Rapid purification and characterization of γ-glutamyl-transpeptidase from shiitake mushroom (Lentinus edodes).

γ-Glutamyl-transpeptidase (GGT) is one of the important enzymes in the pathway of odor formation in shiitake mushroom (Lentinus edodes). Rapid purification and characterization of GGT from shiitake mushroom were studied in this work. The GGT was purified 179-fold after 3 primary steps: precipitation by ammonium sulfate, isolation by Phenyl Sepharose 6 FF, and desalting by Sephadex G-25. The enzyme, consisting of a small and a large subunit with Mr 28 KDa and 60 KDa, respectively, is composed of 17 kinds of amino acids with the ratio of basic and acidic residues 1: 1.84, and its secondary structure was also determined by Fourier transform infrared spectroscopy.

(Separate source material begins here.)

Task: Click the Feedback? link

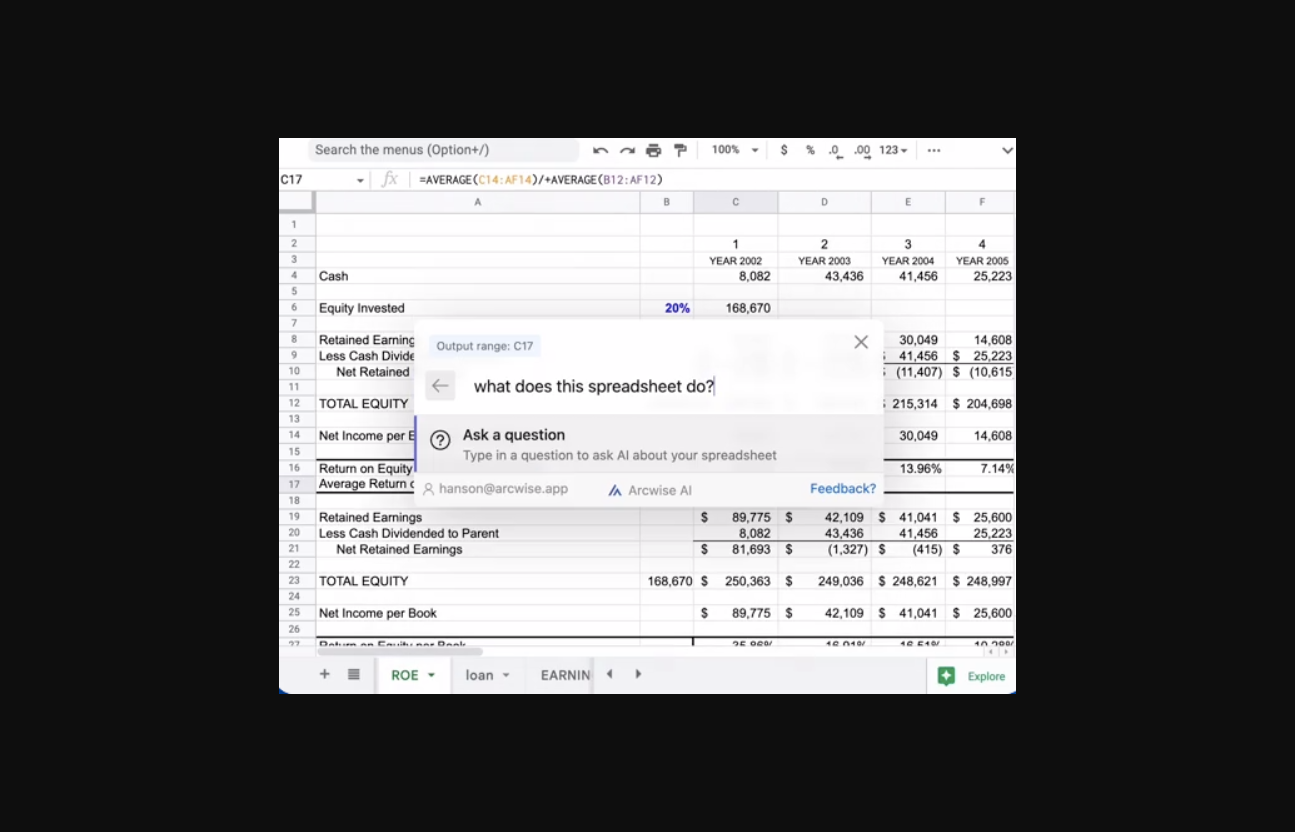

The properties of GGT were studied with γ-glutamyl-p-nitroanilide as the substrate. The results showed Km value of 2.601μM, optimal temperature of 40 °C, and isoelectric point of 6.4. In addition, the activity of GGT was promoted by Na⁺, K⁺, and Ca²⁺ and inhibited by Cu²⁺, Ag⁺, Zn²⁺, and Fe³⁺. In this work, the γ-glutamyl-transpeptidase (GGT) from shiitake mushroom was purified with a simple scheme. Through the characterization of GGT, the relationship between endogenous formaldehyde and odor formation is to be clarified and assist in finding means of formaldehyde control in shiitake mushroom.